Just over a year after becoming governor of New Jersey, Chris Christie and his administration accepted a deal worth 17 cents on the dollar to settle Donald Trump's casino tax debts in the state, the New York Times reported.
Trump's casinos had rolled up $30 million in debt by the time Christie took office in January 2010, and attorneys for the state had accused his company of misrepresenting its payments to state officials.

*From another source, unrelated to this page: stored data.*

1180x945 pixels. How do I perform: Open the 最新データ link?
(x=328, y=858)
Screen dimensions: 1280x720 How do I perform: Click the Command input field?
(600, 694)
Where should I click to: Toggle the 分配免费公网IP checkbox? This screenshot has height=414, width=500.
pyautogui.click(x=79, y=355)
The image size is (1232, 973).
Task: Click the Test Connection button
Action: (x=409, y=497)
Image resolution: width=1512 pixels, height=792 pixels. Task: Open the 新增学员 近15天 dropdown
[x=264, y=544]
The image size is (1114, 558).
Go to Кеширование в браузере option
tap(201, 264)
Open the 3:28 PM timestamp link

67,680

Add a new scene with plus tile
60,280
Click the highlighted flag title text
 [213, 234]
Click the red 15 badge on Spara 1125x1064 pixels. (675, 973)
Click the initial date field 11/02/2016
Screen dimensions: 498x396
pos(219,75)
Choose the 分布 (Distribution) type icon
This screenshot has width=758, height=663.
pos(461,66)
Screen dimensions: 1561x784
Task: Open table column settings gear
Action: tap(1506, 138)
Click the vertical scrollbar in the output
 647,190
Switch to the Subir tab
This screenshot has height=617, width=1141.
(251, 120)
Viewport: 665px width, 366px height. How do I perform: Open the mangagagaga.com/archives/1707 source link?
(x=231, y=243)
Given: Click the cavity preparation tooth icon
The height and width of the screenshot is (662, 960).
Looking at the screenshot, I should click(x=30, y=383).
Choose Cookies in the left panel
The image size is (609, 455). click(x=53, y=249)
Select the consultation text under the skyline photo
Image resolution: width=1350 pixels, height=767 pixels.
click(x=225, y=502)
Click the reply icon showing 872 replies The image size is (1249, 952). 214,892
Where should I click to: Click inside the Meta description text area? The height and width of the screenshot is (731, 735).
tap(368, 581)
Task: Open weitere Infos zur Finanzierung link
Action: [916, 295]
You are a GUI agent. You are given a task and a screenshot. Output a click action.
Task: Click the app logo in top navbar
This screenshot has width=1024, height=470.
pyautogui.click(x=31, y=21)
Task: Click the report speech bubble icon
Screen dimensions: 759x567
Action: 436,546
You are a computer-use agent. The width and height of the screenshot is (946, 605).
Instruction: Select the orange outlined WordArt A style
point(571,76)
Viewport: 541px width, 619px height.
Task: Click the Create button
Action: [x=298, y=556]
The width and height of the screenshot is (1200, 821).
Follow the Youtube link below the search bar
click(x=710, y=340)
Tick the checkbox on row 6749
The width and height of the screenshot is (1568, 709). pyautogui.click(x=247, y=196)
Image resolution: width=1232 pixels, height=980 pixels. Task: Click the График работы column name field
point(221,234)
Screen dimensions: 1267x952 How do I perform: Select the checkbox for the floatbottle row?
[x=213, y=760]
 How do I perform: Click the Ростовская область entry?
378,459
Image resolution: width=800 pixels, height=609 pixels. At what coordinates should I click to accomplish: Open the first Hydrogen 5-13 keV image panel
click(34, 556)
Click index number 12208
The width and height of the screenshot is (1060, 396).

According to the Times, the casinos paid no taxes at all between 2002 and 2006.
But in November 2011, the state agreed to a $5 million settlement, cutting Trump's debt by 83 percent.
"You can't tell whether there’s something problematic," said bankruptcy law professor David Skeel. "But it's pretty striking that this one was written down so much."
The court battle between the state and Trump prior to Christie's election hinged on a corporate tax called the alternative minimum assessment, which the Times described was implemented to "prevent businesses from avoiding taxes through accounting maneuvers."
Trump's businesses then decided the tax did not apply to them because they were partnerships, and subsequently filed for bankruptcy for the third time in 2004. The casinos filed a fourth bankruptcy claim in 2009, by which time its debt had risen to $29 million.
Later in his administration, Christie's chief counsel, Christopher Porrino, agreed to a $250 million settlement with Exxon Oil to settle an 11-year legal battle over the company's contamination of more than 1,500 acres of wetlands. The state originally sought $8.9 billion, meaning the settlement was also worth pennies on the dollar.